WHEN fame was young and the tastes were fresh and the sights strange, the boys had a generous share of happiness and you could see it spreading in the smiles and in their obvious friendship, one for the other.
So, when people asked them for autographs, they were honoured to sign the books or scraps of paper, offering their names to eternity in the scrawl of a Biro.
It was nice that these strangers waiting outside the office, the recording studio, the house, the shop or the concert hall, should want a little bit of them
But, after a while, fame lost its charm. Instead of offering freedom and unimaginable pleasures, being one of the four most famous faces in the world had turned them into prisoners of their own celebrity, unable to move without chauffeurs and minders.
So, when someone came up and asked for an autograph, they looked furtively from side to side and signed it without the old smiles.
Even adoration can become routine.
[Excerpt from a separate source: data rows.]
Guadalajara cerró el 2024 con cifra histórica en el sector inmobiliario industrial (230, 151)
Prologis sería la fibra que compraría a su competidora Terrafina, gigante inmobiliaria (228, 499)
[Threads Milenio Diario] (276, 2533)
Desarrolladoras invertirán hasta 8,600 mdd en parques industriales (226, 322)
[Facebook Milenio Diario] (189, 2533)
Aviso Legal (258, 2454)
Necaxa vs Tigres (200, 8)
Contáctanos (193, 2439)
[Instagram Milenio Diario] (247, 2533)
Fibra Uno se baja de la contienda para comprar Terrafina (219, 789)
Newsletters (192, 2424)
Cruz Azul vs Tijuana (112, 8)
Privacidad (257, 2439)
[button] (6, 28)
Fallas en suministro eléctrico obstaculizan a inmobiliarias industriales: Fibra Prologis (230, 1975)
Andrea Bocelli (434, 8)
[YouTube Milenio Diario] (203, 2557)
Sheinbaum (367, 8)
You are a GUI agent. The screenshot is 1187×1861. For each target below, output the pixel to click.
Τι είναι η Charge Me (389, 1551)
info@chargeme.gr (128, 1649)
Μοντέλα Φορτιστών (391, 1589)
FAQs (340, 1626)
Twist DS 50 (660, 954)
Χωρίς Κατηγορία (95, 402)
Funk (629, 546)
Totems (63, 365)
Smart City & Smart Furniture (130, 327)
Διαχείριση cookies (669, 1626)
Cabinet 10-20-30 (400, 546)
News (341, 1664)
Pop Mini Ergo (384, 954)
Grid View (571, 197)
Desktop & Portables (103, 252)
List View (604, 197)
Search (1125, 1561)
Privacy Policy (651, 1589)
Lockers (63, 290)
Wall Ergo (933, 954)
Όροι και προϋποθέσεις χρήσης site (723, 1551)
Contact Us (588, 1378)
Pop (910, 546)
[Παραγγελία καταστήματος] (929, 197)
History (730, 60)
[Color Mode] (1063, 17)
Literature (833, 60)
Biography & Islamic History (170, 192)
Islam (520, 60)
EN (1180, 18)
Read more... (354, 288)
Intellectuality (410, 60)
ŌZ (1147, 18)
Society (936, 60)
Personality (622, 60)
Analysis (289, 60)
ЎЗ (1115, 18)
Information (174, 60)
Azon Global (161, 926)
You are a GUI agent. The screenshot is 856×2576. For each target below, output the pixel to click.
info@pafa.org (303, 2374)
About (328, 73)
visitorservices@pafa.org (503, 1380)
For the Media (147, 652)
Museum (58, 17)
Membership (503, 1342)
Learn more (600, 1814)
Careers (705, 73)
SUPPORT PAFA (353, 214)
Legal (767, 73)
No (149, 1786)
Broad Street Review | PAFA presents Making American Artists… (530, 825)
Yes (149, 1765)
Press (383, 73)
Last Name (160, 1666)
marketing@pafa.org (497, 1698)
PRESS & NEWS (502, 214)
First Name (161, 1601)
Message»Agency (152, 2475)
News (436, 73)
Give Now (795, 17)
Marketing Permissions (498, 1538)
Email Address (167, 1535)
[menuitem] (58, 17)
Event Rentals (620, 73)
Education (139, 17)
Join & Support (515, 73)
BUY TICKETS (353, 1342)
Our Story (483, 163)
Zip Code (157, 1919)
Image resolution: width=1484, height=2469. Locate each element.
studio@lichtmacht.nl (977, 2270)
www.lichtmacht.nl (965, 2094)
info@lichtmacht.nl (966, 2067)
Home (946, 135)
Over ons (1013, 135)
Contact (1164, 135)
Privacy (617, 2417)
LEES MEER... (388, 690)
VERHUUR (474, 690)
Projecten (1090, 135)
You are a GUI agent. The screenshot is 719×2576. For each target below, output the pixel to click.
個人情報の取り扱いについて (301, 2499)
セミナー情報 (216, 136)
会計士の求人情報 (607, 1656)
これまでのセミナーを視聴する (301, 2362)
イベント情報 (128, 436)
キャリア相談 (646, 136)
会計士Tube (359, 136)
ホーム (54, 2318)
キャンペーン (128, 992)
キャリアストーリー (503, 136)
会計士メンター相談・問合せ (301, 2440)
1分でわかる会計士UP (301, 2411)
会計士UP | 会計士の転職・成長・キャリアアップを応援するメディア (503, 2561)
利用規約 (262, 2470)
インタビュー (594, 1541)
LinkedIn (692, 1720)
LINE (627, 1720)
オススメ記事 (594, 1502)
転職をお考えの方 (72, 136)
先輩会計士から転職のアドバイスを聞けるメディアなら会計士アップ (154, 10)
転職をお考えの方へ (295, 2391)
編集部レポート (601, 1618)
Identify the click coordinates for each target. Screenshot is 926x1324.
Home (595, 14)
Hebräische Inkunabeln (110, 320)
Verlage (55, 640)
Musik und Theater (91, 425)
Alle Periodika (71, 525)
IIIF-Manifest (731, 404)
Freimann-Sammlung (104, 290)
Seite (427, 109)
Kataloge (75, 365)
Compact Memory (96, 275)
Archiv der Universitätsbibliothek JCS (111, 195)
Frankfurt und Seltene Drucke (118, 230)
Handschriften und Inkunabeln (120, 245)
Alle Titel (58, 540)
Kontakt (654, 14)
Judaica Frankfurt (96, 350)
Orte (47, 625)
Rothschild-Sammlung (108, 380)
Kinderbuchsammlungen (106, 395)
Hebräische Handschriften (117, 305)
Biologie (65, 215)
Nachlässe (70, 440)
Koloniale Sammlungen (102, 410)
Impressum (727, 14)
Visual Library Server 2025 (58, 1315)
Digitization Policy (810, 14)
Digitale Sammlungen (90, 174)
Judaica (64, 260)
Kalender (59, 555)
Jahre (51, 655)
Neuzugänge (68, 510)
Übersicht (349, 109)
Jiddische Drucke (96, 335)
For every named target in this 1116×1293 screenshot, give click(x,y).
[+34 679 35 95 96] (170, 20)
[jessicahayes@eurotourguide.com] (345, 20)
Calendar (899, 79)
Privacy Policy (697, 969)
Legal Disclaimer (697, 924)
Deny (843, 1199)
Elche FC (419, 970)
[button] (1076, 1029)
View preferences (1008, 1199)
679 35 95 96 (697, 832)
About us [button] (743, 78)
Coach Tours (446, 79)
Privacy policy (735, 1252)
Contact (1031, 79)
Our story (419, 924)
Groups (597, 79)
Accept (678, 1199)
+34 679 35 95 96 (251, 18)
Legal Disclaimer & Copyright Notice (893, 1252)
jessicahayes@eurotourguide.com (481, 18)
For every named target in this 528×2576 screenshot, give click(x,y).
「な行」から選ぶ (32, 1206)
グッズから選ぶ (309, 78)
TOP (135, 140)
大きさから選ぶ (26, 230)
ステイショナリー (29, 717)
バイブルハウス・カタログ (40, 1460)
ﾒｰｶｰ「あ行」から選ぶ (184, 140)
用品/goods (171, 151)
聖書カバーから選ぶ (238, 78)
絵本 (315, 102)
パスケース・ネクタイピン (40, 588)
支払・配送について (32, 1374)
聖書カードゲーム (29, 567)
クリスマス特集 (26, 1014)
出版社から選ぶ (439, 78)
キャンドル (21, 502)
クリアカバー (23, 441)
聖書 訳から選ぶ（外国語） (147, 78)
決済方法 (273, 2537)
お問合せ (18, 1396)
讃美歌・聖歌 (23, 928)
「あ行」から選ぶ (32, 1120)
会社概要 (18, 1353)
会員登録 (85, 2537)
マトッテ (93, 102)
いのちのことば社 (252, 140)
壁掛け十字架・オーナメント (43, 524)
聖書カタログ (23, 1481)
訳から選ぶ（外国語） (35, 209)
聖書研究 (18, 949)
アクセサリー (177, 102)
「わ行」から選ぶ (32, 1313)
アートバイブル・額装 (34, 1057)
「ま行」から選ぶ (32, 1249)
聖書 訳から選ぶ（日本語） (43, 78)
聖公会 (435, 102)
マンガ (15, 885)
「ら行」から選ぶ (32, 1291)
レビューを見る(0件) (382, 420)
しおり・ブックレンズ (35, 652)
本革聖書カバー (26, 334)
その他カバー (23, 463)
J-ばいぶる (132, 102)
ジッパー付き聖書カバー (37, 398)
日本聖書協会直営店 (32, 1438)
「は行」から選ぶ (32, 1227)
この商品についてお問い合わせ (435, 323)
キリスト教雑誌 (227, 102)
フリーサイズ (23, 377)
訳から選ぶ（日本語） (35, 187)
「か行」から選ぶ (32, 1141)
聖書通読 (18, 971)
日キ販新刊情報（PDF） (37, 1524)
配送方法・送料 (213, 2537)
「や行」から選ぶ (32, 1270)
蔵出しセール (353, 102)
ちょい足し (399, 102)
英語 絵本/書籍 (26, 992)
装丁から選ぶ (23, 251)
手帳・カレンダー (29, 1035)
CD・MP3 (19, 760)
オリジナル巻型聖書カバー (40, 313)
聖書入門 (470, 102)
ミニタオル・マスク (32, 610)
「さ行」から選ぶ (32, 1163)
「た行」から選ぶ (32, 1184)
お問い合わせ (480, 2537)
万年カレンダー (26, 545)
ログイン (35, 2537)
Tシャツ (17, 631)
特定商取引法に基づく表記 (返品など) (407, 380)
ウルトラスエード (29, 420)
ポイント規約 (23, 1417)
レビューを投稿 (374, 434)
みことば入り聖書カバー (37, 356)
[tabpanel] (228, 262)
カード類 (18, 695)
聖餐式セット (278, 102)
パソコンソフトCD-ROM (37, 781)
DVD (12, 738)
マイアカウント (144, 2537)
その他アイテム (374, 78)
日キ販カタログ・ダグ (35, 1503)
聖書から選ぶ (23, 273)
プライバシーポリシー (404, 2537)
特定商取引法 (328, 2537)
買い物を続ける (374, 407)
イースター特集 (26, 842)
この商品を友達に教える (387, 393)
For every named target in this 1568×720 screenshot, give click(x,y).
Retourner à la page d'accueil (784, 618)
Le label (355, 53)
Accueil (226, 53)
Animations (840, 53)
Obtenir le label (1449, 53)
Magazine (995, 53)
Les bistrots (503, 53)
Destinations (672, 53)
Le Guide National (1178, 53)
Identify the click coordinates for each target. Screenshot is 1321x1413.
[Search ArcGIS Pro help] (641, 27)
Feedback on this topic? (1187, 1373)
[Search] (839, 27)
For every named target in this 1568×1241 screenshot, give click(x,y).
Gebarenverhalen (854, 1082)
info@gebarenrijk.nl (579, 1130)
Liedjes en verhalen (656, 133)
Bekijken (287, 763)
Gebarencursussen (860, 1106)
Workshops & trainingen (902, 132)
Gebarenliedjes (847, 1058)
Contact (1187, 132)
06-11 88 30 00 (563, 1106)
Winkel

So, as the material possessions mounted and the pens of the journalists were pointed at them like spears, they sought spiritual answers.
After all, theirs was an extraordinary story, even in the 20th century of war, famine, political turmoil, TV, cars, burgers and astonishing inventions, which led to man leaving his footprint on the moon.
Now, the slow, sad trail from jubilation to disillusionment can be followed in one of the most interesting books about the Beatles to be published in recent years.
It is the story told in the changing expressions found in more than 400 photographs taken of the Beatles between the late 1950s and 1970, with extra ones at the end, showing a drained, weary and unhappy-looking John Lennon on December 6, 1980, two days before he was murdered by Mark Chapman outside New York's Dakota Building, where he lived with Yoko Ono.